What is conceptual design?

Conceptual design is a vital part of the design process at an early stage to assist in both problem-solving and development.

But what is conceptual design and what makes it different from other phases and aspects of the design process?


In the beginning

Design solves problems and defines solutions. To do this, it must first generate a concept.

This is a fundamental, early idea stage of the design process.

The concept is design’s big bang. Without it, there is no firm foundation or even reason for the process to proceed.

It represents the birth of an idea.

As a process, design is about refinement. You begin with the big idea, and you narrow it down into something that works as an encapsulation of all the thinking that the concept sparks.

Conceptual design must be there at the start, in order to get to the finish.


Why ‘What If’ is important

What if… is where ideas come from.

It provides the reason and motivation for product design and for designing solutions.

It helps shape the underlying philosophy for undertaking a design project.

In product design, what if drives constant improvement and product development.

Conceptual design is based on what if.


Is conceptual design concrete?

Because it is an early stage of the design process, people sometimes assume conceptual design is going to be vague and undefined.

But this is not true. What conceptual design does is come up with the description of the proposed product, by transforming abstract ideas into concrete proposals.

In this, it is very much a tangible aspect of the design process.

It uses illustrations and models to determine what the eventual detailed design part of the project will be.

Conceptual design draws on an integrated set of strategies, experiences, interactions and processes to create a clear vision.

Without it, there can be no clarity about desired outcomes.

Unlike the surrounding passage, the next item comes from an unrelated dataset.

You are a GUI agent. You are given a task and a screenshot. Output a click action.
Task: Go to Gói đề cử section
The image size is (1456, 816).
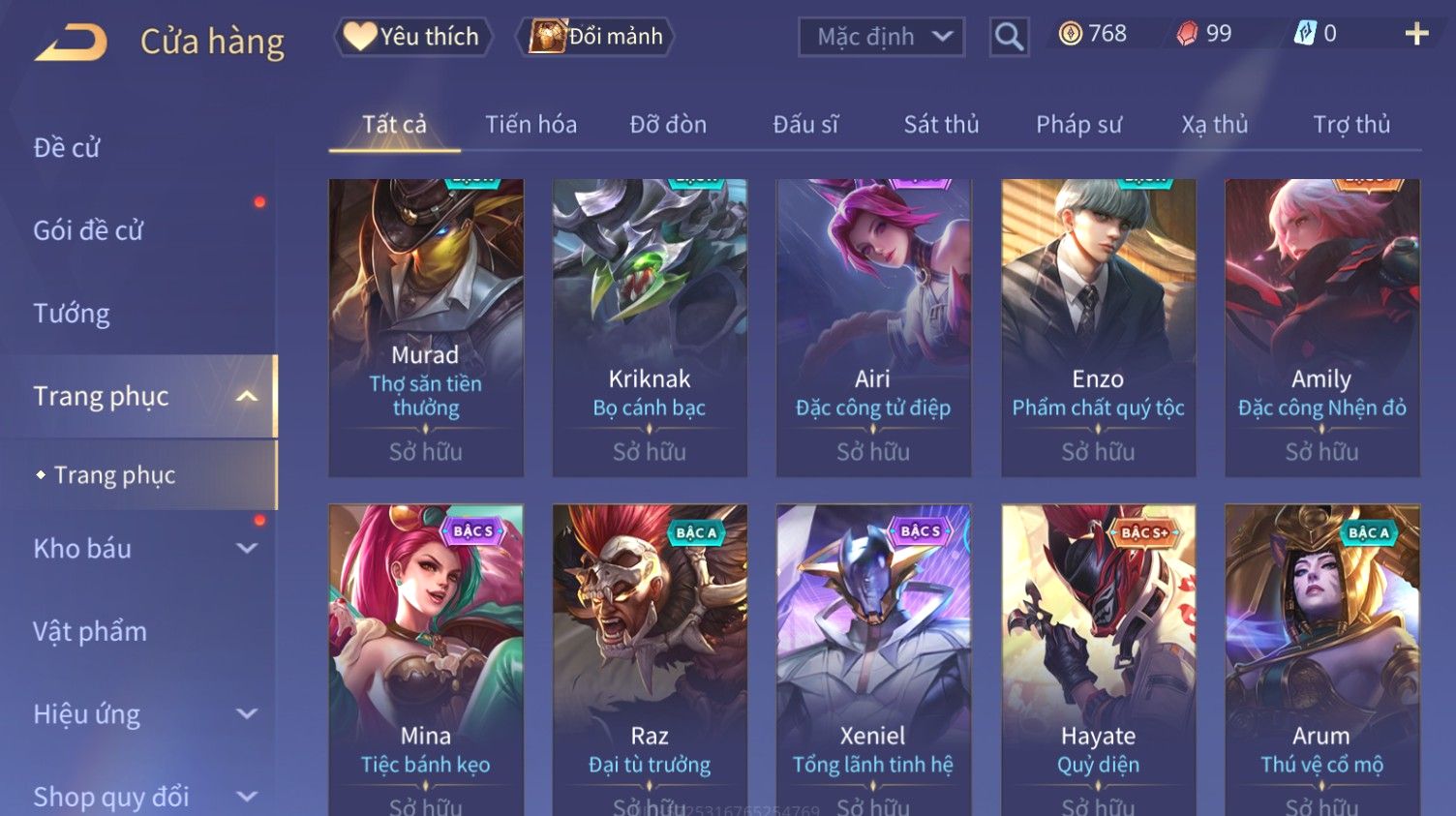tap(88, 230)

How conceptual design works in practice

If you watch an artist drawing something from life, they begin by getting a feel for the spatial relationships in front of them, and for the abstract shapes of the thing they are representing on paper.

At this stage, it is not about the technical detail, but about the basic lines that will eventually define the forms they see.

Similarly, at the conceptual design stage, the designer is more concerned with exploring ideas using different methods, than with presenting detailed dimensions.

Conceptual 3D methods include drawings, models and 3D renderings.

There may be a lot of ideas put down in one form or another, combining spontaneity with inspiration, expressiveness with analysis.

This is a channel, through which ideas travel, where they are sifted and sorted, in preparation for the next stage of the design process.


The relationship with detailed design

Detailed design is the refinement of design concepts. This builds on the foundations laid by conceptual design.

Like the conceptual design process, it can involve modelling and visualisations, but these will include more detail, including clear dimensions and measurements.

It will look at the suitable, practical materials needed to bring the concepts to life, and the projected costs involved.

The demand to shorten product development life cycles while improving performance and increasing complexity puts a lot of focus and pressure on the detailed design process.

However, without the earlier, critical input of the conceptual design stage, the detailed design process would lack the basic purpose to drive it forwards.

Conceptual design can also uncover potential flaws or weaknesses earlier in the design process, saving time and resources later on.


Building a structurally sound design strategy

If you were to build a structure without the proper foundations in place, it would be inherently unstable.

It might look outwardly pleasing to the eye, but this would just be a façade, concealing structural weaknesses.

All design needs to be structurally sound, which is why conceptual design is essential to good and successful product development.

It lays the foundations for further development and progress and provides the necessary clarity for purposeful design.